Myrtle tree With graduate student S. Yourdkhani, we proved that the profile mixture model of Susko, Linker and Roger is identifiable using algebraic techniques. She has also worked with J. Rhodes creating a metric quartet distance on gene trees, and is now teaching at the Oregon State University. Current M.S. student Dakota Dragomir is investigating models of evolutionary tree generation and will earn both an M.S. Mathematics and M.S. Statistics from UAF.

With the help of an AIM SQuaRE grant, in summer 2019 I began collaborating with J. Degnan, M. Owen, and C. Solis-Lemus on further gene tree/species tree research. Progress on this project has been slowed by COVID.

For a list of publications since I became interested in phylogenetics, click here, and visit the software link above for information on software development.

Interestingly, I got involved in mathematical biology, and phylogenetics in particular, as an outgrowth of a teaching project started by J. Rhodes and colleagues. This work resulted in the undergraduate textbook "Mathematical Models in Biology: An Introduction" published by Cambridge University Press in 2004. An electronic solutions manual and a list of known errata is available on request.
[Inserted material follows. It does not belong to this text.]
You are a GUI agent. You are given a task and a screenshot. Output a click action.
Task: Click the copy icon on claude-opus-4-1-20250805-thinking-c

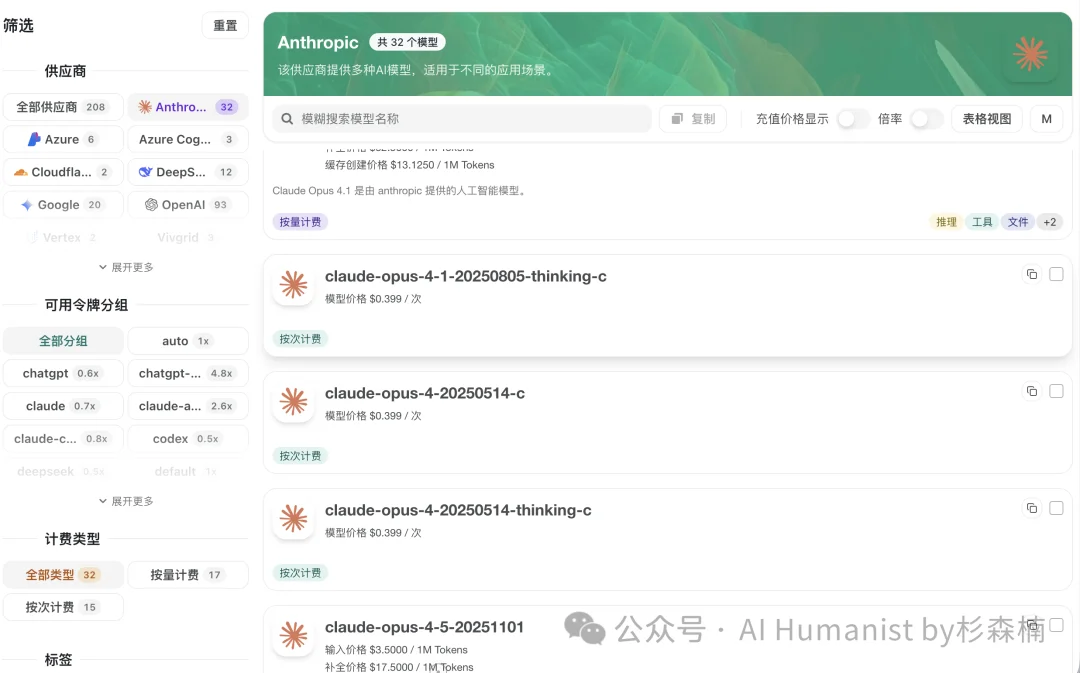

In 2007, while in residence at the Institute for Mathematics and its Applications, I posed the salmon problem while at one of IMA's workshops. This problem took on a wonderful life of its own. If you have access to MathSciNet, seach on the phrase 'salmon problem' to follow the thread.

Salmon Problem: Determine the ideal defining the fourth secant variety of P^3 x P^3 x P^3.    Some details, including a prize for its solution.

Set theoretic version solved! Congratulations to Shmuel Friedland for solving the set-theoretic version of the problem (spring 2010)! Further progress by Dan Bates and Luke Oeding (2010). Still further progress by Friedland, Gross (April 2011). And Claudio Raciu (2012). And by Daleo and Hauenstein (2016).